**TO BE DONE:** Copy out the records below, replacing every occurrence of "Warenkorb" with "Einkaufswagen" and leaving everything else unchanged.

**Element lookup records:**
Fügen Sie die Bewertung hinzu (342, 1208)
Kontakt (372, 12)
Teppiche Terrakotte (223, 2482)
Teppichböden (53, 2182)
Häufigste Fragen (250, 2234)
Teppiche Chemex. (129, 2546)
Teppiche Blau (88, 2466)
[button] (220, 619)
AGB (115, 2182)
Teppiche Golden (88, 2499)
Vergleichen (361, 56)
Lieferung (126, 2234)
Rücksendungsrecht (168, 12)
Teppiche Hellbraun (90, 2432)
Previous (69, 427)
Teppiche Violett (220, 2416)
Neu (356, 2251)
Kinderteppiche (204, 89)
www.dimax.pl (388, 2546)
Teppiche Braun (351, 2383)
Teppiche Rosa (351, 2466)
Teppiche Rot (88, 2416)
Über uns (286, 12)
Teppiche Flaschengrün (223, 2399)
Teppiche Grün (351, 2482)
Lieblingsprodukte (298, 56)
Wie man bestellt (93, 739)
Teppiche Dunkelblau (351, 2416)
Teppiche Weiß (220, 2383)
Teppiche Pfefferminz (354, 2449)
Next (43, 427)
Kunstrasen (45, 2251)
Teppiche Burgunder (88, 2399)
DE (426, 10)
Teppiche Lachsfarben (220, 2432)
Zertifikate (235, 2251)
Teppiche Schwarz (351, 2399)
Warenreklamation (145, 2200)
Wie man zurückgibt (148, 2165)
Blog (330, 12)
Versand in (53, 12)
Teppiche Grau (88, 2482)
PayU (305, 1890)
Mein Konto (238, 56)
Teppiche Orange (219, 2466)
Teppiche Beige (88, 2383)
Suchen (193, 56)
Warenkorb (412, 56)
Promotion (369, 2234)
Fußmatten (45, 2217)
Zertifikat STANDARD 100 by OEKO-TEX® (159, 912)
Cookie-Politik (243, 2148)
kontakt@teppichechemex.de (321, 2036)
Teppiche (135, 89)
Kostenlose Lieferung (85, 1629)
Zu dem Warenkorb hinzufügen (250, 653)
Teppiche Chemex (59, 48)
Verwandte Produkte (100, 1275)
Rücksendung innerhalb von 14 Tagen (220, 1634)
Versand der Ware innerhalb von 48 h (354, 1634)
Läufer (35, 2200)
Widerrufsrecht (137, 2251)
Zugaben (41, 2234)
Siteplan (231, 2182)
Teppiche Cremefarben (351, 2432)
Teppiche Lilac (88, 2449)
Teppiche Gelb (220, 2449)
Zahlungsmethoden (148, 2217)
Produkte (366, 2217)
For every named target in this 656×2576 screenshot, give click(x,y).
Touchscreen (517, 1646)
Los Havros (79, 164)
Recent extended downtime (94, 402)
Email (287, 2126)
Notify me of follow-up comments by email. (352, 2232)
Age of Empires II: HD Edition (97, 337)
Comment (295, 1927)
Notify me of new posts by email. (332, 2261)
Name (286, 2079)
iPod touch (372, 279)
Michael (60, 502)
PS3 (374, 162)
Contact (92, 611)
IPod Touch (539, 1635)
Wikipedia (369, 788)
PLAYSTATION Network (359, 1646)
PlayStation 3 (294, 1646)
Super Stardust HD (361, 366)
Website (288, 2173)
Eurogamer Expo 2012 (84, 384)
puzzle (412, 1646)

**WRITTEN SOLUTION:**
Fügen Sie die Bewertung hinzu (342, 1208)
Kontakt (372, 12)
Teppiche Terrakotte (223, 2482)
Teppichböden (53, 2182)
Häufigste Fragen (250, 2234)
Teppiche Chemex. (129, 2546)
Teppiche Blau (88, 2466)
[button] (220, 619)
AGB (115, 2182)
Teppiche Golden (88, 2499)
Vergleichen (361, 56)
Lieferung (126, 2234)
Rücksendungsrecht (168, 12)
Teppiche Hellbraun (90, 2432)
Previous (69, 427)
Teppiche Violett (220, 2416)
Neu (356, 2251)
Kinderteppiche (204, 89)
www.dimax.pl (388, 2546)
Teppiche Braun (351, 2383)
Teppiche Rosa (351, 2466)
Teppiche Rot (88, 2416)
Über uns (286, 12)
Teppiche Flaschengrün (223, 2399)
Teppiche Grün (351, 2482)
Lieblingsprodukte (298, 56)
Wie man bestellt (93, 739)
Teppiche Dunkelblau (351, 2416)
Teppiche Weiß (220, 2383)
Teppiche Pfefferminz (354, 2449)
Next (43, 427)
Kunstrasen (45, 2251)
Teppiche Burgunder (88, 2399)
DE (426, 10)
Teppiche Lachsfarben (220, 2432)
Zertifikate (235, 2251)
Teppiche Schwarz (351, 2399)
Warenreklamation (145, 2200)
Wie man zurückgibt (148, 2165)
Blog (330, 12)
Versand in (53, 12)
Teppiche Grau (88, 2482)
PayU (305, 1890)
Mein Konto (238, 56)
Teppiche Orange (219, 2466)
Teppiche Beige (88, 2383)
Suchen (193, 56)
Einkaufswagen (412, 56)
Promotion (369, 2234)
Fußmatten (45, 2217)
Zertifikat STANDARD 100 by OEKO-TEX® (159, 912)
Cookie-Politik (243, 2148)
kontakt@teppichechemex.de (321, 2036)
Teppiche (135, 89)
Kostenlose Lieferung (85, 1629)
Zu dem Einkaufswagen hinzufügen (250, 653)
Teppiche Chemex (59, 48)
Verwandte Produkte (100, 1275)
Rücksendung innerhalb von 14 Tagen (220, 1634)
Versand der Ware innerhalb von 48 h (354, 1634)
Läufer (35, 2200)
Widerrufsrecht (137, 2251)
Zugaben (41, 2234)
Siteplan (231, 2182)
Teppiche Cremefarben (351, 2432)
Teppiche Lilac (88, 2449)
Teppiche Gelb (220, 2449)
Zahlungsmethoden (148, 2217)
Produkte (366, 2217)
For every named target in this 656×2576 screenshot, give click(x,y).
Touchscreen (517, 1646)
Los Havros (79, 164)
Recent extended downtime (94, 402)
Email (287, 2126)
Notify me of follow-up comments by email. (352, 2232)
Age of Empires II: HD Edition (97, 337)
Comment (295, 1927)
Notify me of new posts by email. (332, 2261)
Name (286, 2079)
iPod touch (372, 279)
Michael (60, 502)
PS3 (374, 162)
Contact (92, 611)
IPod Touch (539, 1635)
Wikipedia (369, 788)
PLAYSTATION Network (359, 1646)
PlayStation 3 (294, 1646)
Super Stardust HD (361, 366)
Website (288, 2173)
Eurogamer Expo 2012 (84, 384)
puzzle (412, 1646)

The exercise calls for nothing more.